AFM in the access network also would facilitate network upgrades more easily, says Diestel. “If I have a physical fiber that goes to an OLT in the central office, and I change that OLT for the next-generation GPON-say, one that supports the 64:1 split ratio instead of the current 32:1 split ratio-I now have to take that fiber off and connect it to another piece of equipment,” Diestel explains. “But if I’ve got an optical switch there, I can then fiber up the second OLT and then just switch over to it. I’ve established it and cleaned it, and then I can quietly and at my leisure disconnect the old system.”
Calient Networks is banking on the access network build-out and has developed several new technologies to help remove some of the cost from its optical switches. When the company first began shipping product in 2002, its optical switches cost between $10,000 and $12,000 per port. Today, the company is selling its switches for less than $300 per port-in volume, $200, says Diestel. He attributes his company’s declining costs to a proprietary feedback circuitry that enables the switch to constantly seek a more optimal connection. Moreover, he says, Calient’s yield has improved from four usable mirror matrices per wafer to 12 matrices.

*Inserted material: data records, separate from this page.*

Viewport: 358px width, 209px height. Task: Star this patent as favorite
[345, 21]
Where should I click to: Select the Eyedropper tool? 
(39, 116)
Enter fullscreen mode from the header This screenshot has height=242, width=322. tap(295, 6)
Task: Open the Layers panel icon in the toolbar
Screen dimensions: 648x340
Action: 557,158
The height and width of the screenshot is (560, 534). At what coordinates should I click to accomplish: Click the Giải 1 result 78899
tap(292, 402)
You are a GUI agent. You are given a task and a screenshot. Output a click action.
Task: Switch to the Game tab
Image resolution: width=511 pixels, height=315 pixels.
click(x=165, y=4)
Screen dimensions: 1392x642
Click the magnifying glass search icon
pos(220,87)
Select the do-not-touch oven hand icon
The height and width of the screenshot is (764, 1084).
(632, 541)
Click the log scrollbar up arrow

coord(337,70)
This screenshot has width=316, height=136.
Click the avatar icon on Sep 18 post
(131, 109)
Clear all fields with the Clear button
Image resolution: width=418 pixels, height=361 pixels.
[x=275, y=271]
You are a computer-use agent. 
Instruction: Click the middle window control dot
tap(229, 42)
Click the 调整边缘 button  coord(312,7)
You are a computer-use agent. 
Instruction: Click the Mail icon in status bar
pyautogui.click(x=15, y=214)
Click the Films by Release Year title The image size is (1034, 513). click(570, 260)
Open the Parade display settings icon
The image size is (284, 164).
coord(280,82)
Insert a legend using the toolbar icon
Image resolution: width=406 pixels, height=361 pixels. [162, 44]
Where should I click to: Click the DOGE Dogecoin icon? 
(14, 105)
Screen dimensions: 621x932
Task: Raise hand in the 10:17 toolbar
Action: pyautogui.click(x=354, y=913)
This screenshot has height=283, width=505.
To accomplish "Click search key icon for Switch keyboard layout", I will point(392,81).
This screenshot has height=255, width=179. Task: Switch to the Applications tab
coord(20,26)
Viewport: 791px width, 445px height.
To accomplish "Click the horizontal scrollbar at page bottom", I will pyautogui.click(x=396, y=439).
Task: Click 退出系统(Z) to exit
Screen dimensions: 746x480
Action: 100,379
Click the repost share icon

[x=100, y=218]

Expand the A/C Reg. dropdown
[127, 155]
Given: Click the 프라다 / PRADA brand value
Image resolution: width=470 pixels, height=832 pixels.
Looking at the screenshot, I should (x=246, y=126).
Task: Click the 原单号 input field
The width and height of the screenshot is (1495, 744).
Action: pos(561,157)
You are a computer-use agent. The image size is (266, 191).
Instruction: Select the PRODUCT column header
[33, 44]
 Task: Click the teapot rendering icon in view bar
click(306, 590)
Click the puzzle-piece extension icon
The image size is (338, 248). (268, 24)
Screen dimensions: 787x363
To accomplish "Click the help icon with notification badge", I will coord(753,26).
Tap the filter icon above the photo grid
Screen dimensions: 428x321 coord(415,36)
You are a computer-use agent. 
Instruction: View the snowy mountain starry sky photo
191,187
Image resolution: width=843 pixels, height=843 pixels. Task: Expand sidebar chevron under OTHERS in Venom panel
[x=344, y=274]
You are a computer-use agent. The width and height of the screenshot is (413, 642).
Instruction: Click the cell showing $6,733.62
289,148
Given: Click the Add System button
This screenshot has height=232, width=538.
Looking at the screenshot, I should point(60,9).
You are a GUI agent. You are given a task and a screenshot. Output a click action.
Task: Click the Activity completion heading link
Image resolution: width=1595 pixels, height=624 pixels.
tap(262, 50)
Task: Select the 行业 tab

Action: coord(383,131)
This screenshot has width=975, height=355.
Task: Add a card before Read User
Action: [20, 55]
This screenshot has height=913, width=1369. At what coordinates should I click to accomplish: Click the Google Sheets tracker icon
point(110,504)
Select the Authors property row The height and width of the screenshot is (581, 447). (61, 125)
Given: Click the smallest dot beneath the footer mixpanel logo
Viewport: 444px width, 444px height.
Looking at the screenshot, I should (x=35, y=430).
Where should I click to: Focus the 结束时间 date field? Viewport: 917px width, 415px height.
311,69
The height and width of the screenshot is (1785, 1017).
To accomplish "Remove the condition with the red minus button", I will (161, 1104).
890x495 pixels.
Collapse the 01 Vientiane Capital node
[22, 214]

FiberZone’s Roskes also believes that AFM devices can hit the carriers’ desired price requirements for widespread access deployment, assuming the device contains fundamentally low-cost components. “It must deploy components that are already high volume and therefore enjoy the beneficial cost curves that come with volume,” he says. “And the integration of the components has to be quite straightforward. Products that meet those characteristics can meet the price points required.”
For his part, Glimmerglass’s McLaughlin does not believe AFM systems will become economical in FTTH applications for at least a few years. However, he says, “When you start talking about homes, you’re talking about a very large volume. And when you’re talking about a large volume, you’re suddenly now talking about the ability to get costs much lower because you’re talking about silicon. So it really is a chicken and egg [scenario],” he admits. “Who will blink first? Who will let all of us go to our vendors and say, ‘Okay, let’s give you this huge order. Let’s negotiate on volume.’”
The catalyst, says McLaughlin, may be a couple of large carriers or perhaps just one key carrier like Verizon coming forward and saying, ‘Yes, we’re going to do this.’ When a major carrier like Verizon makes that kind of commitment, vendors up and down the food chain will have more incentive to sharpen their proverbial pencils.
Meghan Fuller is senior editor at Lightwave.